--- START OF Text provided ---

Your GM has already said he will address the PG situation in the off season, that it can't go on like it has with the controversy over who's starting. Most people took that to mean he's looking to trade TJ. With Calderon an RFA, I'm not sure that will end up happening. It all depends on what other teams offer Calderon. If some team under the cap makes a ridiculous long term contract offer, the best option for BC might be to start looking at sign-and-trade offers. Again, until something happens it's all speculation, but I'm sure BC will at least consider offers that may help upgrade your rebounding and interior defense.

BNM


----------



## RX (May 24, 2006)

Look, I'm not disagreeing with you and i think the team is going nowhere without some big changes...but you don't seem to get it. The point is, the offer discussed in this thread is not going to make us good enough to get past the first round. That is the only point I am trying to make.

You keep ignoring this and ranting about how we suck and we aren't going to make it anywhere without change and blah blah blah...but if you hadn't noticed, most people are agreeing with you so you're just arguing with yourself.


And you got to be KIDDING me with regards to comparing Toronto to Philly and Atlanta...they are both exactly the opposite of us...they have superb atheletes at the Forward and C spots

Philly: Andre Iguodala, Samuel Dalembert, Thaddeus Young, 
Hawks: Josh Smith, Al Horford, Marvin Williams

There is no WAY Pryzbilla and Outlaw are even remotely close to any of the above. 


So let me ask you a question...do you think if all remained the same, and the Raptors traded Calderon for Outlaw and Pryzbilla...that they would get past the 1st round next year?


----------



## Boob-No-More (Apr 24, 2006)

spuriousjones said:


> anyone know where i can see team stats for points in the paint?


You might be able to find a summary elsewhere, but the points-in-the-paint totals for each game can be found on the "Game Final" page for each game at nba.com.

Here's a summary of points-in-the-paint for the TOR/ORL series:

Game 1:
ORL = 40
TOR = 26

Game 2:
ORL = 50
TOR = 26

Game 3:
ORL = 44
TOR = 28

Game 4:
ORL = 42
TOR = 38

Game 5:
ORL = 38
TOR = 34

Total:
ORL = 214
TOR = 152

Average:
ORL = 42.8
TOR = 30.4

Differential = -12.4

Here's a summary of last year's series against New Jersey:

Total:
NJN = 220
TOR = 136

Average:
NJN = 36.7
TOR = 22.7

Differential = -14.0

Past two post seasons:

Total:
OPP = 434
TOR = 288

Average:
OPP = 39.5
TOR = 26.2

Differential = -13.3

BNM


----------



## Boob-No-More (Apr 24, 2006)

RX said:


> So let me ask you a question...do you think if all remained the same, and the Raptors traded Calderon for Outlaw and Pryzbilla...that they would get past the 1st round next year?


It would depend on the 1st round match-up. Add those two, at their current level of play to your roster and you would have definitely beaten the Nets last year, but probably still lost to the Magic this year (although it would have gone more than five games, IMHO, likely a 7 game series).

And while Pryzbilla and Outlaw have been mentioned that's not all Portland has to offer. It was just a first swag at one possible trade that helps address some of your weaknesses. You would definitely be a better post season team with those two than you are today. At least you wouldn't get killed in every game on the glass and in the paint.

--- END OF Text provided ---
--- START OF Excerpted data ---

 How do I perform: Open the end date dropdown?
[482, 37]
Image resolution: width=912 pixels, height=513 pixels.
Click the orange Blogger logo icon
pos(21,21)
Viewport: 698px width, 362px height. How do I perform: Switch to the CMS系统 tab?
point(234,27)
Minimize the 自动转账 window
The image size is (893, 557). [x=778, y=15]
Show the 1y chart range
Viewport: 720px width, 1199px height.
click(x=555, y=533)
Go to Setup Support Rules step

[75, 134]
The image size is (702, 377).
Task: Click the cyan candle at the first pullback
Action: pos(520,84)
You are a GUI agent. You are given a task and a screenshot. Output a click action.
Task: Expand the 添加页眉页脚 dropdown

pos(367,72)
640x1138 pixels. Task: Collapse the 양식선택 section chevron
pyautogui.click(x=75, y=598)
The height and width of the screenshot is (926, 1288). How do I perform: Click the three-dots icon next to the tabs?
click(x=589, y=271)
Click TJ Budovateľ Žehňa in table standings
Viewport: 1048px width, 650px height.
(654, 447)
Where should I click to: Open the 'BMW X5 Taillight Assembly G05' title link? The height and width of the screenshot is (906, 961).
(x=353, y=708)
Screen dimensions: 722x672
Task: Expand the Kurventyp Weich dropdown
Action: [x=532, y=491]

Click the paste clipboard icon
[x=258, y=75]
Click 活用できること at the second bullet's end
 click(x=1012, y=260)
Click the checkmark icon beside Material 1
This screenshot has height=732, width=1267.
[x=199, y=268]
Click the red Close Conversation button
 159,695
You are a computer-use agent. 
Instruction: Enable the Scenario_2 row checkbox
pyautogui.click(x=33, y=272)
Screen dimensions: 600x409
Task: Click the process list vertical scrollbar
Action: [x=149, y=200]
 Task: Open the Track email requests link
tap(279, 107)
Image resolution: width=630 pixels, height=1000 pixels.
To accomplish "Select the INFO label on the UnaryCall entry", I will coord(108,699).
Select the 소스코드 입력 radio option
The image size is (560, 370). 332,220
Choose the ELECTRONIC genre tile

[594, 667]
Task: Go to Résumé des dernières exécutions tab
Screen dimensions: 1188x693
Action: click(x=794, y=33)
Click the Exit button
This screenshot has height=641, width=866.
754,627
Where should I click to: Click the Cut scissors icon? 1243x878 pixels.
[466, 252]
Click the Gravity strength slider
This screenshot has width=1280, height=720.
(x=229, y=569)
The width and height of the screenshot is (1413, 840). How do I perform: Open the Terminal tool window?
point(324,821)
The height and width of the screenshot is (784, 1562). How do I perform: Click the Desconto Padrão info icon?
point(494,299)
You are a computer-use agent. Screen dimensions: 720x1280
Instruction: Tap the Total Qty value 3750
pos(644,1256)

--- END OF Excerpted data ---

**Written tasks:**
- a) In the forum thread about a possible Raptors trade, what total points-in-the-paint figure is given for Orlando across the TOR/ORL series?
- b) Pick up the forum thread about a possible Raptors trade after its last sentence and keep writing it.

**Outputs by task:**
- a) 214

- b)
Let's look at this from the other direction. Name any other possible trade involving EITHER Ford or Calderon that would get you past the first round next year. Your current roster isn't built for the play-offs. It can't be fixed with one magical trade. It will take multiple moves. Przybilla + Outlaw for Calderon is a start in the right direction, but it's not a total fix.

BNM


----------



## RX (May 24, 2006)

I'd like to think that some combo of Bargnani + TJ/Jose + Kapono/Delfino/Parker/Garbo + Rasho Expiring can get us a better deal then Outlaw/Pryzbilla. 

Popular choices are:
Maggette (most likely one imo)
Marion
Artest
Miller
Pietrus
Azubuike

To be honest, I don't think we're going to get better anytime soon and will prob wallow for the next few years


----------



## RX (May 24, 2006)

triple post


----------



## RX (May 24, 2006)

triple post


----------



## Boob-No-More (Apr 24, 2006)

RX said:


> I'd like to think that some combo of Bargnani + TJ/Jose + Kapono/Delfino/Parker/Garbo + Rasho Expiring can get us a better deal then Outlaw/Pryzbilla.
> 
> Popular choices are:
> Maggette (most likely one imo)
> ...


Even if you get one of those guys, you'd still have a huge gaping hole in the middle. If you trade both Bargnani and Rasho, who's your starting center? Marion or Artest would help with your perimeter defense, but not your weak interior defense. None of the other guys on the list are exceptional defenders or rebounders. Picking up one of these guys would be nice, but you'd still be a poor rebounding team with no interior defense.

BNM


----------



## spuriousjones (Apr 24, 2004)

Boob-No-More said:


> You might be able to find a summary elsewhere, but the points-in-the-paint totals for each game can be found on the "Game Final" page for each game at nba.com.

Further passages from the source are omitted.